Three major Dutch banks have announced they will restrict loans for palm oil plantation development in Indonesia that results in tropical rainforest destruction.

Three of The Netherlands' four major banks recently agreed to impose social and environmental requirements on loans for the Indonesian crude palm oil (CPO) industry. The decision of the three banks - ABN AMRO (ticker: ABN), Rabobank, and Fortis Bank - marks a breakthrough in the sustainable banking movement.

Expansion of the palm oil industry in Indonesia has had negative environmental and social impacts. In 1997 and 1998, 10 million hectares of forest (an area larger than Indiana) were burned, creating a haze that covered much of Indonesia for months and compromised the health of some 70 million people throughout Southeast Asia. Between 46 and 80 percent of the biggest fires were in plantation areas, where fire is used as a cheap, fast method of clearing land.

Under permits already granted to palm oil and other tree crop companies, the Indonesian regions of Kalimantan and Sumatra are at risk of being cleared in their entirety. These areas host numerous endangered species of plants and animals.

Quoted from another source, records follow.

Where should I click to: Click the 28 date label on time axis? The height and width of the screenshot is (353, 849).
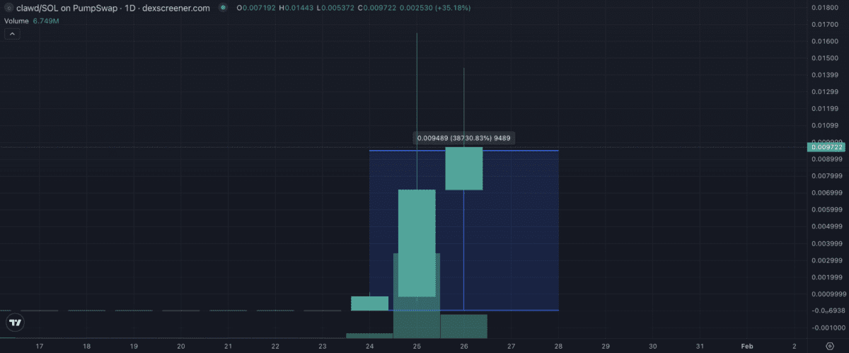click(558, 346)
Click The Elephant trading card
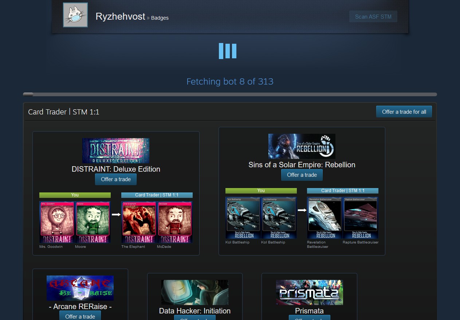The image size is (460, 320). [139, 222]
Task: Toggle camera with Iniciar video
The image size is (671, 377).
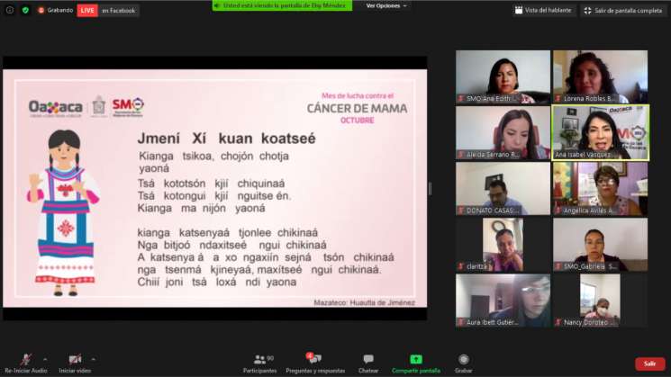Action: [75, 359]
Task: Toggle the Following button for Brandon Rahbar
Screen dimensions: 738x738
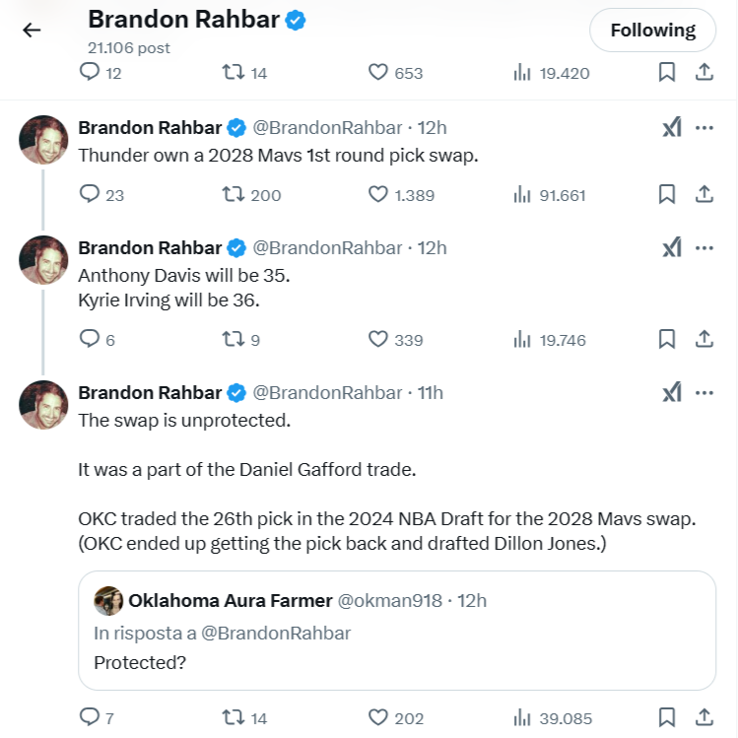Action: click(x=652, y=31)
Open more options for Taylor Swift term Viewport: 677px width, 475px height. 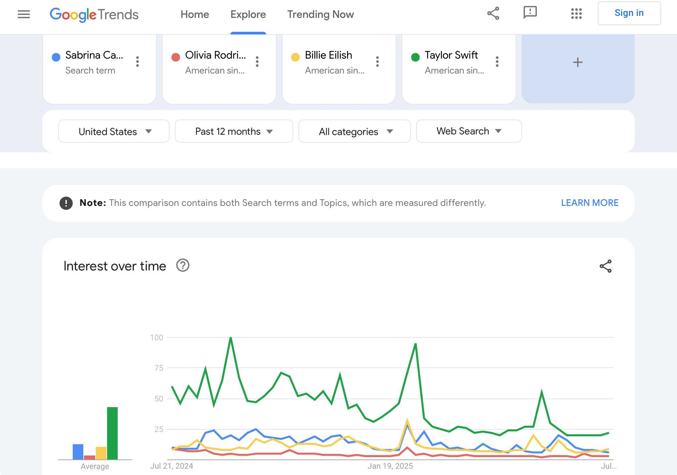coord(497,62)
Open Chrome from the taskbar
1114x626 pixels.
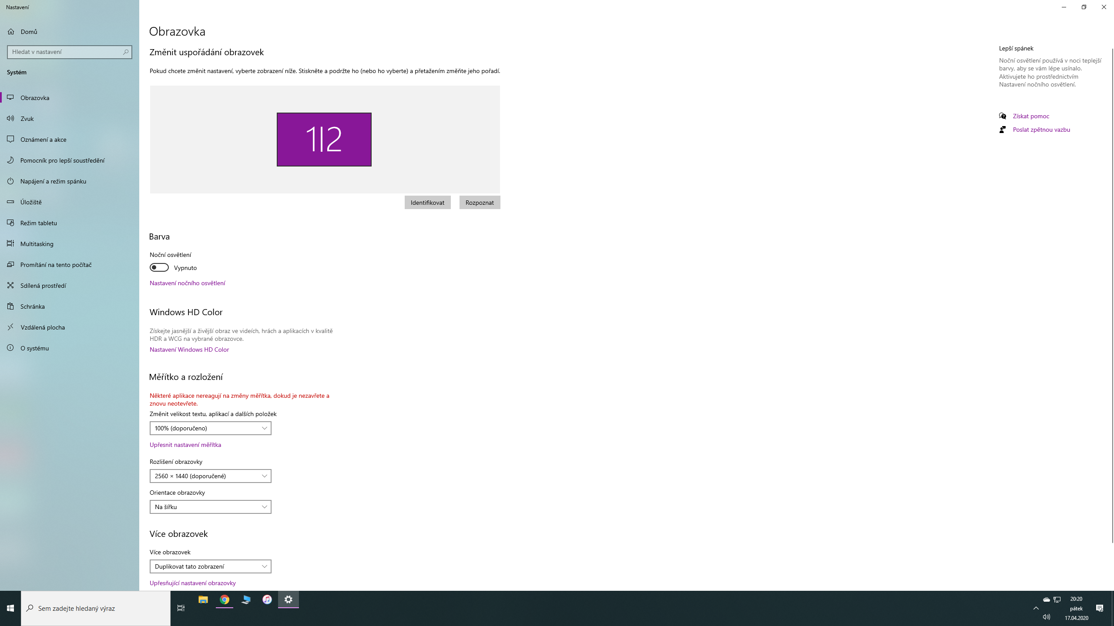click(225, 599)
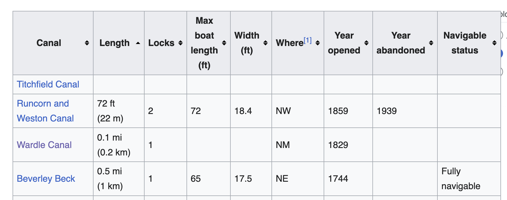Select the top radio button at right edge
507x200 pixels.
click(502, 35)
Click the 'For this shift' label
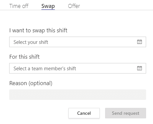 click(x=24, y=57)
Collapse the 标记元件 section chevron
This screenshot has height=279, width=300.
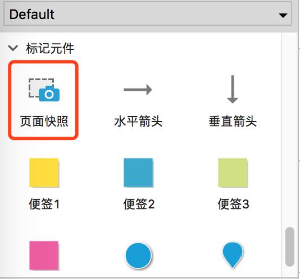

The new lending policies of the three banks will put pressure on the palm oil industry to conserve rainforests. Palm oil plantation companies submitting proposals to these banks now should: (1) not burn forest land; (2) not clear tropical rainforest; (3) respect the wishes of local communities; and (4) respect Indonesia's law and pertinent international conventions.

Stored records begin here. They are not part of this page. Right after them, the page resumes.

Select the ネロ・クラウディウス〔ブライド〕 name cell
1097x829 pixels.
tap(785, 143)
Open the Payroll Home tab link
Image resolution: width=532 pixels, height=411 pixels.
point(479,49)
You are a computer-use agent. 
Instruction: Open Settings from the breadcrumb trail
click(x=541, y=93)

The banks' adoption of the new lending criteria is the result of a four-year joint campaign of Sawit Watch Indonesia, Milieudefensie (Friends of the Earth Netherlands), and Greenpeace Netherlands. Sawit Watch is an Indonesian network of NGOs working to curb large-scale expansion of palm oil plantations in the country. The group has called on banks around the world, including Indonesian banks, to comparably restrict financing of the industry.

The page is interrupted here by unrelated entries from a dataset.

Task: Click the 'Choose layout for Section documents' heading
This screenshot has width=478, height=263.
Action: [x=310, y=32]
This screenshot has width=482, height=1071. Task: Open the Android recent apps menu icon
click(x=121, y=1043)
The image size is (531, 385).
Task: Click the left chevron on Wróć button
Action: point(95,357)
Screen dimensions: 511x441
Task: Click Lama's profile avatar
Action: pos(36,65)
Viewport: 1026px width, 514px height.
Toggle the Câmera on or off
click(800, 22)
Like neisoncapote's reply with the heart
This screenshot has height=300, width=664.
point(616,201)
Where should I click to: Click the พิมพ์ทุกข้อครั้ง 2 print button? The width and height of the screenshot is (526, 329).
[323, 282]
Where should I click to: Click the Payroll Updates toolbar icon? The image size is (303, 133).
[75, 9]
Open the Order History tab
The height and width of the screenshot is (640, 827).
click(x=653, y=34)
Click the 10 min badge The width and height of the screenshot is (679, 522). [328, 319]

Of the three banks that agreed to adopt the NGOs' suggested lending criteria, ABN AMRO has imposed the broadest requirements. It is extending its regulations to all sectors that affect forests, most notably logging, pulp and paper, and oil and gas development.

Erik Wakker of AIDEnvironment, who co-authored a 2000 Greenpeace Netherlands study of the oil palm industry, said the NGO campaign was not the sole reason for the banks' decision.

"Banks were already in a process of developing more responsible investment policies," he noted, and added that palm oil was proving less profitable than financiers had hoped.

He also said "The economic chaos in Indonesia started a process of cleaning up bank portfolios anyway. The plantation companies are the first to go as they are usually linked to natural resource and human rights issues as well as corruption, collusion and nepotism. All this is bad for business."

Mr. Wakker predicts that other European banks and possibly some US banks will follow in the footsteps of the Dutch lending institutions. Already NGOs are pressuring British and Swiss companies to clean up their portfolios in the Indonesian pulp and paper industry, which share responsibility with palm oil manufacturers for destructive forest practices.

A European NGO meeting in Zurich this week is addressing investments in Indonesia. Within Indonesia, WWF is joining Sawit Watch in applying continued pressure. In the US, Citibank (ticker: C) has been targeted by Rainforest Action Network for its Indonesian plantation investments.

The three banks will now move on to the job of enforcement. Rabobank reports that a staff member visits every site affected by any investment proposal, adding that it consults on every financing decision with the Centre de Cooperation Internationale en Réchèrche Agronomique pour le Développement (CIRAD) in Montpélier (France).